- [What you will do] Write out each entry, exactly the way it appears.

======

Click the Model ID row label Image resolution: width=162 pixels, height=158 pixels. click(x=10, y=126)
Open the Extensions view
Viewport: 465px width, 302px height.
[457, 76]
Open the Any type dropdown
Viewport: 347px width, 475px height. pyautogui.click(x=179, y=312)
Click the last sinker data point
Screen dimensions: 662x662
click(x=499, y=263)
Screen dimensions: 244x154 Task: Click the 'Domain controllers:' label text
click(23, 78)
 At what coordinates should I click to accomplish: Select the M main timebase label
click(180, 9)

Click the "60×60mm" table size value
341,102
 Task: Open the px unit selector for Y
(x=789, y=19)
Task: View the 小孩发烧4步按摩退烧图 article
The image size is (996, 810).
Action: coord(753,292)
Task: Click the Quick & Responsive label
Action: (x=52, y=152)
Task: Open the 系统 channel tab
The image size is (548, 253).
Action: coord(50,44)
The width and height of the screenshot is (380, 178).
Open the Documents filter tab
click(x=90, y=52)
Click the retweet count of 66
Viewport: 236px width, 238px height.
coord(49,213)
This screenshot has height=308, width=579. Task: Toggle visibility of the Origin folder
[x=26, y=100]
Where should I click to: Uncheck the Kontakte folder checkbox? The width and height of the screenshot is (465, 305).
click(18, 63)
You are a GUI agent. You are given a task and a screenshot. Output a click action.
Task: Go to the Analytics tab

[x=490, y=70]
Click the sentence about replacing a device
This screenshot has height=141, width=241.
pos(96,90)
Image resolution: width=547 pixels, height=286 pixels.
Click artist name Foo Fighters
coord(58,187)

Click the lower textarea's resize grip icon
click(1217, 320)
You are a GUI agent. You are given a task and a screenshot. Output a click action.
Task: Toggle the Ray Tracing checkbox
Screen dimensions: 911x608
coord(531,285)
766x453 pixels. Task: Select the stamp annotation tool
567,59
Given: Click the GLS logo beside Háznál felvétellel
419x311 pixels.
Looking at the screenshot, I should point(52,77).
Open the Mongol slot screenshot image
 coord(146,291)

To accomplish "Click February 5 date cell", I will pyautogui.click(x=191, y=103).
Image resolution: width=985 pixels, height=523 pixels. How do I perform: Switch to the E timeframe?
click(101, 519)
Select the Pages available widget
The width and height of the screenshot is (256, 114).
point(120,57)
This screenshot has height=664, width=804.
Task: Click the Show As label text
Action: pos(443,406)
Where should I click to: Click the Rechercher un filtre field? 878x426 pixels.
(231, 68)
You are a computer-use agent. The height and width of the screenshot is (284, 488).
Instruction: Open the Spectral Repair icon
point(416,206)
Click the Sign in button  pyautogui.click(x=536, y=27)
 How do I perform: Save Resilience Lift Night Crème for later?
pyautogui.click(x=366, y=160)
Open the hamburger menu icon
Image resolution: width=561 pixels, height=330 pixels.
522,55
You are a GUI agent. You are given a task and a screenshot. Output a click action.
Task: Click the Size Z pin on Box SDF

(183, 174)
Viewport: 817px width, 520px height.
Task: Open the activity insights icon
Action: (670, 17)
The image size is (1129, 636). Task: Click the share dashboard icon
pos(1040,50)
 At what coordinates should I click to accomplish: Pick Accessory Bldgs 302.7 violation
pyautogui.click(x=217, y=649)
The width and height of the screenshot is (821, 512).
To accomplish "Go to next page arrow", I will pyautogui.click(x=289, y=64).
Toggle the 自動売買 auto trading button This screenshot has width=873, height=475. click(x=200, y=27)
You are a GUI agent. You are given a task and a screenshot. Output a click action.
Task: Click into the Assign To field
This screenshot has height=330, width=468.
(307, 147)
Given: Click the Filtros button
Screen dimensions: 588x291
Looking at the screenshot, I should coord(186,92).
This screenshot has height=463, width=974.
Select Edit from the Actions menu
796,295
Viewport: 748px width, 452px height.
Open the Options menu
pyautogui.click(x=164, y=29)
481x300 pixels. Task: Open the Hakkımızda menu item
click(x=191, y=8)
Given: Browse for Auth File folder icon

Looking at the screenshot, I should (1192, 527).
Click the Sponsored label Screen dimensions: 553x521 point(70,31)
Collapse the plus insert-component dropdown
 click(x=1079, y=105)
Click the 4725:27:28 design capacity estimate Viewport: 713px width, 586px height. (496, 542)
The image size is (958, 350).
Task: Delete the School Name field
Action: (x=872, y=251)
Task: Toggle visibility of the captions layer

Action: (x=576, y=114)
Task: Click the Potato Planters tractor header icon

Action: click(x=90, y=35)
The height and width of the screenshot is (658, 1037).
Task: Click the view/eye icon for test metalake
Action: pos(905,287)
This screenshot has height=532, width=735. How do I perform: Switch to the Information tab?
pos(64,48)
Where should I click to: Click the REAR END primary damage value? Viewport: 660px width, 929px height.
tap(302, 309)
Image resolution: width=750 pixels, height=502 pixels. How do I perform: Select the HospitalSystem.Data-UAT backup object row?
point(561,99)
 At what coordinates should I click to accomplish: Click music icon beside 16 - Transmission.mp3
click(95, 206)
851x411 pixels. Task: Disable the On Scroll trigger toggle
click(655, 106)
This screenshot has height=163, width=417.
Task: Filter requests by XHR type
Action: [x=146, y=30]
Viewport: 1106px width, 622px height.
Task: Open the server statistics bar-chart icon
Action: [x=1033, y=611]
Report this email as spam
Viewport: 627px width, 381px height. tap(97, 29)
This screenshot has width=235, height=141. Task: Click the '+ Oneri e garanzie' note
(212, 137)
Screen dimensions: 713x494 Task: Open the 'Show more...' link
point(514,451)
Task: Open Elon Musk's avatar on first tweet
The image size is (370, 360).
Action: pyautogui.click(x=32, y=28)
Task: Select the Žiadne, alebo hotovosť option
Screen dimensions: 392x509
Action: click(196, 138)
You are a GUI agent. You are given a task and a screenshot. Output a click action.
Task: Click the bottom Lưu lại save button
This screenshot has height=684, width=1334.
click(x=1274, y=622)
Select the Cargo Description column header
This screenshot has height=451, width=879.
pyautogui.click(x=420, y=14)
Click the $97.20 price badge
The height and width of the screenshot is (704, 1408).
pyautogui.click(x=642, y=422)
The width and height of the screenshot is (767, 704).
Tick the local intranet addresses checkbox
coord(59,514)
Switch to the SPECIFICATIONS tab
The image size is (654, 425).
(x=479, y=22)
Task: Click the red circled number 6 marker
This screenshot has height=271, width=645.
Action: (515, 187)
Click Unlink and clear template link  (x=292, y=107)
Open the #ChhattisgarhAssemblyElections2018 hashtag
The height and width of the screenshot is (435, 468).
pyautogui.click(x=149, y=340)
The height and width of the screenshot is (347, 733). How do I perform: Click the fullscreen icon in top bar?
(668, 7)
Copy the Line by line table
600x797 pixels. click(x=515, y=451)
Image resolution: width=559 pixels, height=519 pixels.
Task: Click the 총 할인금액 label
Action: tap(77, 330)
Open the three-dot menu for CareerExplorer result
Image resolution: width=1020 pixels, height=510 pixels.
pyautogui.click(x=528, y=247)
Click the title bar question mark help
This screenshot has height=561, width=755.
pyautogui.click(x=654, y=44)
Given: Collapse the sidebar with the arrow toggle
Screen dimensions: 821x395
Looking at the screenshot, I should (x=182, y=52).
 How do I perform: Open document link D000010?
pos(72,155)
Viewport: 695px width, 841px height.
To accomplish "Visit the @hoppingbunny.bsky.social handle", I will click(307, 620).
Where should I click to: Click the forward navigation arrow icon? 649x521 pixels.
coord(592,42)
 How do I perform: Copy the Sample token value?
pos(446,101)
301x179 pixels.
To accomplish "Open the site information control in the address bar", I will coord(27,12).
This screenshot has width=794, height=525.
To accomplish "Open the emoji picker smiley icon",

======

- [Response box]
Click the Model ID row label Image resolution: width=162 pixels, height=158 pixels. click(x=10, y=126)
Open the Extensions view
Viewport: 465px width, 302px height.
[457, 76]
Open the Any type dropdown
Viewport: 347px width, 475px height. pyautogui.click(x=179, y=312)
Click the last sinker data point
Screen dimensions: 662x662
click(x=499, y=263)
Screen dimensions: 244x154 Task: Click the 'Domain controllers:' label text
click(23, 78)
 At what coordinates should I click to accomplish: Select the M main timebase label
click(180, 9)

Click the "60×60mm" table size value
341,102
 Task: Open the px unit selector for Y
(x=789, y=19)
Task: View the 小孩发烧4步按摩退烧图 article
The image size is (996, 810).
Action: coord(753,292)
Task: Click the Quick & Responsive label
Action: (x=52, y=152)
Task: Open the 系统 channel tab
The image size is (548, 253).
Action: coord(50,44)
The width and height of the screenshot is (380, 178).
Open the Documents filter tab
click(x=90, y=52)
Click the retweet count of 66
Viewport: 236px width, 238px height.
coord(49,213)
This screenshot has height=308, width=579. Task: Toggle visibility of the Origin folder
[x=26, y=100]
Where should I click to: Uncheck the Kontakte folder checkbox? The width and height of the screenshot is (465, 305).
click(18, 63)
You are a GUI agent. You are given a task and a screenshot. Output a click action.
Task: Go to the Analytics tab

[x=490, y=70]
Click the sentence about replacing a device
This screenshot has height=141, width=241.
pos(96,90)
Image resolution: width=547 pixels, height=286 pixels.
Click artist name Foo Fighters
coord(58,187)

Click the lower textarea's resize grip icon
click(1217, 320)
You are a GUI agent. You are given a task and a screenshot. Output a click action.
Task: Toggle the Ray Tracing checkbox
Screen dimensions: 911x608
coord(531,285)
766x453 pixels. Task: Select the stamp annotation tool
567,59
Given: Click the GLS logo beside Háznál felvétellel
419x311 pixels.
Looking at the screenshot, I should point(52,77).
Open the Mongol slot screenshot image
 coord(146,291)

To accomplish "Click February 5 date cell", I will pyautogui.click(x=191, y=103).
Image resolution: width=985 pixels, height=523 pixels. How do I perform: Switch to the E timeframe?
click(101, 519)
Select the Pages available widget
The width and height of the screenshot is (256, 114).
point(120,57)
This screenshot has height=664, width=804.
Task: Click the Show As label text
Action: pos(443,406)
Where should I click to: Click the Rechercher un filtre field? 878x426 pixels.
(231, 68)
You are a computer-use agent. The height and width of the screenshot is (284, 488).
Instruction: Open the Spectral Repair icon
point(416,206)
Click the Sign in button  pyautogui.click(x=536, y=27)
 How do I perform: Save Resilience Lift Night Crème for later?
pyautogui.click(x=366, y=160)
Open the hamburger menu icon
Image resolution: width=561 pixels, height=330 pixels.
522,55
You are a GUI agent. You are given a task and a screenshot. Output a click action.
Task: Click the Size Z pin on Box SDF

(183, 174)
Viewport: 817px width, 520px height.
Task: Open the activity insights icon
Action: (670, 17)
The image size is (1129, 636). Task: Click the share dashboard icon
pos(1040,50)
 At what coordinates should I click to accomplish: Pick Accessory Bldgs 302.7 violation
pyautogui.click(x=217, y=649)
The width and height of the screenshot is (821, 512).
To accomplish "Go to next page arrow", I will pyautogui.click(x=289, y=64).
Toggle the 自動売買 auto trading button This screenshot has width=873, height=475. click(x=200, y=27)
You are a GUI agent. You are given a task and a screenshot. Output a click action.
Task: Click into the Assign To field
This screenshot has height=330, width=468.
(307, 147)
Given: Click the Filtros button
Screen dimensions: 588x291
Looking at the screenshot, I should coord(186,92).
This screenshot has height=463, width=974.
Select Edit from the Actions menu
796,295
Viewport: 748px width, 452px height.
Open the Options menu
pyautogui.click(x=164, y=29)
481x300 pixels. Task: Open the Hakkımızda menu item
click(x=191, y=8)
Given: Browse for Auth File folder icon

Looking at the screenshot, I should (1192, 527).
Click the Sponsored label Screen dimensions: 553x521 point(70,31)
Collapse the plus insert-component dropdown
 click(x=1079, y=105)
Click the 4725:27:28 design capacity estimate Viewport: 713px width, 586px height. (496, 542)
The image size is (958, 350).
Task: Delete the School Name field
Action: (x=872, y=251)
Task: Toggle visibility of the captions layer

Action: (x=576, y=114)
Task: Click the Potato Planters tractor header icon

Action: click(x=90, y=35)
The height and width of the screenshot is (658, 1037).
Task: Click the view/eye icon for test metalake
Action: pos(905,287)
This screenshot has height=532, width=735. How do I perform: Switch to the Information tab?
pos(64,48)
Where should I click to: Click the REAR END primary damage value? Viewport: 660px width, 929px height.
tap(302, 309)
Image resolution: width=750 pixels, height=502 pixels. How do I perform: Select the HospitalSystem.Data-UAT backup object row?
point(561,99)
 At what coordinates should I click to accomplish: Click music icon beside 16 - Transmission.mp3
click(95, 206)
851x411 pixels. Task: Disable the On Scroll trigger toggle
click(655, 106)
This screenshot has height=163, width=417.
Task: Filter requests by XHR type
Action: [x=146, y=30]
Viewport: 1106px width, 622px height.
Task: Open the server statistics bar-chart icon
Action: [x=1033, y=611]
Report this email as spam
Viewport: 627px width, 381px height. tap(97, 29)
This screenshot has width=235, height=141. Task: Click the '+ Oneri e garanzie' note
(212, 137)
Screen dimensions: 713x494 Task: Open the 'Show more...' link
point(514,451)
Task: Open Elon Musk's avatar on first tweet
The image size is (370, 360).
Action: pyautogui.click(x=32, y=28)
Task: Select the Žiadne, alebo hotovosť option
Screen dimensions: 392x509
Action: click(196, 138)
You are a GUI agent. You are given a task and a screenshot. Output a click action.
Task: Click the bottom Lưu lại save button
This screenshot has height=684, width=1334.
click(x=1274, y=622)
Select the Cargo Description column header
This screenshot has height=451, width=879.
pyautogui.click(x=420, y=14)
Click the $97.20 price badge
The height and width of the screenshot is (704, 1408).
pyautogui.click(x=642, y=422)
The width and height of the screenshot is (767, 704).
Tick the local intranet addresses checkbox
coord(59,514)
Switch to the SPECIFICATIONS tab
The image size is (654, 425).
(x=479, y=22)
Task: Click the red circled number 6 marker
This screenshot has height=271, width=645.
Action: (515, 187)
Click Unlink and clear template link  (x=292, y=107)
Open the #ChhattisgarhAssemblyElections2018 hashtag
The height and width of the screenshot is (435, 468).
pyautogui.click(x=149, y=340)
The height and width of the screenshot is (347, 733). How do I perform: Click the fullscreen icon in top bar?
(668, 7)
Copy the Line by line table
600x797 pixels. click(x=515, y=451)
Image resolution: width=559 pixels, height=519 pixels.
Task: Click the 총 할인금액 label
Action: tap(77, 330)
Open the three-dot menu for CareerExplorer result
Image resolution: width=1020 pixels, height=510 pixels.
pyautogui.click(x=528, y=247)
Click the title bar question mark help
This screenshot has height=561, width=755.
pyautogui.click(x=654, y=44)
Given: Collapse the sidebar with the arrow toggle
Screen dimensions: 821x395
Looking at the screenshot, I should (x=182, y=52).
 How do I perform: Open document link D000010?
pos(72,155)
Viewport: 695px width, 841px height.
To accomplish "Visit the @hoppingbunny.bsky.social handle", I will click(307, 620).
Where should I click to: Click the forward navigation arrow icon? 649x521 pixels.
coord(592,42)
 How do I perform: Copy the Sample token value?
pos(446,101)
301x179 pixels.
To accomplish "Open the site information control in the address bar", I will coord(27,12).
This screenshot has width=794, height=525.
To accomplish "Open the emoji picker smiley icon",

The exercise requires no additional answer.